Alvela-Suarez L1,4, Campos J1, Carballo I1, Gomez-Rial J2, Vidal C3, Lombardero M5, Linneberg A6,7, Gonzalez-Quintela A1

1Department of Internal Medicine, Complejo Hospitalario, University of Santiago de Compostela, Spain
2Department of Immunology, Complejo Hospitalario, University of Santiago de Compostela, Spain
3Department of Allergy, Complejo Hospitalario, University of Santiago de Compostela, Spain
4HM-Hospital La Rosaleda, Santiago de Compostela, Spain
5CMC R&D Department, ALK-Abelló S.A., Madrid, Spain
6Research Centre for Prevention and Health, Rigshospitalet, Glostrup, Denmark
7Department of Clinical Medicine, Faculty of Health and Medical Sciences, University of Copenhagen, Copenhagen, Denmark

J Investig Allergol Clin Immunol 2019; Vol 29(3) : 213-221
doi: 10.18176/jiaci.0309

Background: Alcohol consumption is associated with enhanced TH2 immune responses.

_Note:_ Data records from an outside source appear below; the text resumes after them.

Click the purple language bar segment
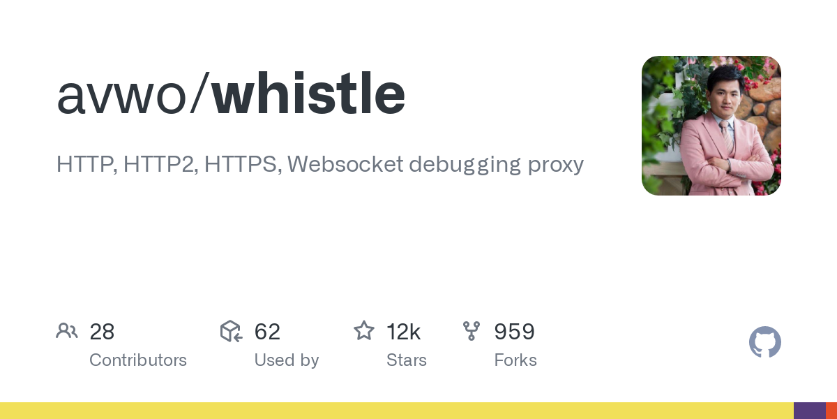Viewport: 837px width, 419px height. 809,411
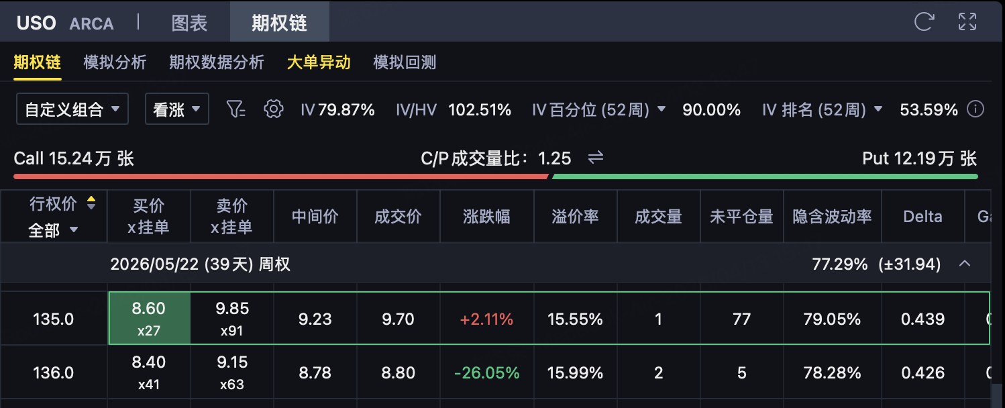
Task: Click the info icon beside 53.59%
Action: pos(975,109)
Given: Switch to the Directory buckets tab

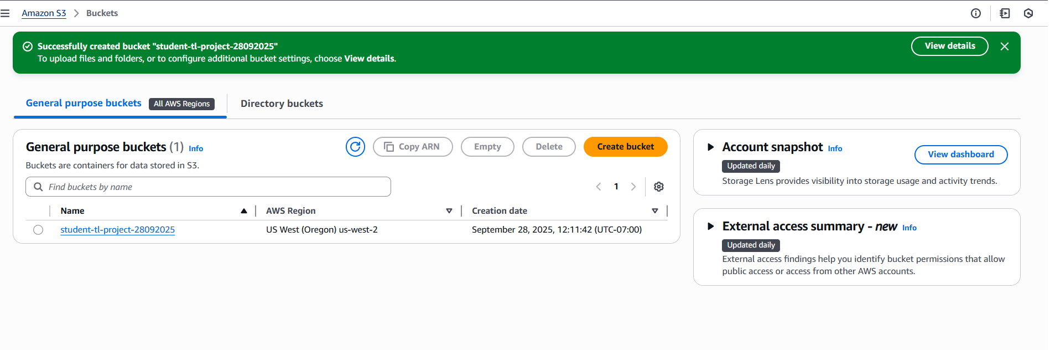Looking at the screenshot, I should click(282, 104).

Objective: To investigate the frequency of false-positive results in serological tests for allergy in alcoholic patients.

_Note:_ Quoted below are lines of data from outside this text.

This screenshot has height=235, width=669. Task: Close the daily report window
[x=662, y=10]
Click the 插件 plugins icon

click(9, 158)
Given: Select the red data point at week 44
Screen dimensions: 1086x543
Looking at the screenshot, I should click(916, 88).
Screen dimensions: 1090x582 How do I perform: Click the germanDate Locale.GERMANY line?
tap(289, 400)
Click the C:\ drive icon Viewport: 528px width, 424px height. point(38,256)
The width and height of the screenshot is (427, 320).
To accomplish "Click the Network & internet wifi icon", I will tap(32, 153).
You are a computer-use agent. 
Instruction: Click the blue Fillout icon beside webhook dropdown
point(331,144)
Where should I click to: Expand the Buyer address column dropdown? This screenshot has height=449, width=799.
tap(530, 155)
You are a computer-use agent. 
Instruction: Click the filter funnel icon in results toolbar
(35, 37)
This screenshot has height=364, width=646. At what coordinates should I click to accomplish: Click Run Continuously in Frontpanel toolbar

Methods: A total of 138 alcoholic patients consecutively admitted to hospital underwent a panel of allergy tests that included serum total IgE, a multiallergen IgE test (UniCAP Phadiatop), and skin prick tests to relevant aeroallergens in the area, which were considered the standard reference for atopy. In selected cases with positive specific IgE (sIgE) to cross-reactive carbohydrate determinants (CCDs) on ImmunoCAP, we determined sIgE to hymenoptera venom components (ADVIA Centaur) and a microarray of 103 allergen components (ISAC).

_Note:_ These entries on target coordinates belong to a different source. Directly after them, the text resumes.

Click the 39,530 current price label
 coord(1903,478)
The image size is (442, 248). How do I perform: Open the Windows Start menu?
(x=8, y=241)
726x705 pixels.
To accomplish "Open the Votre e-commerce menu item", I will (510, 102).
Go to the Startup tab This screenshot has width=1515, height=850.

Results: Increased serum total IgE (>170 IU/mL) was observed in 59/110 (54%) of nonatopic (skin prick test–negative) patients. The result of the multiallergen IgE test was positive in 46 nonatopic patients (42%). This finding was closely associated with high serum concentrations of total IgE and sIgE to CCDs. The vast majority of patients with positive CCD-sIgE showed positivity to glycosylated plant and hymenoptera allergen components on ISAC and ADVIA Centaur. Only 1 out of 26 patients with positive sIgE to CCD and hymenoptera venom developed honeybee venom allergy after a median follow-up of 166 months. Correlations between measurements of sIgE to CCD markers on ImmunoCAP, ADVIA Centaur, and ISAC were imperfect.
Conclusions: Serological tests for allergy should be interpreted with caution in alcoholic patients, who frequently have increased levels of total IgE and CCD-sIgE and subsequent positivity of sIgE to glycosylated allergen components, irrespective of the method used.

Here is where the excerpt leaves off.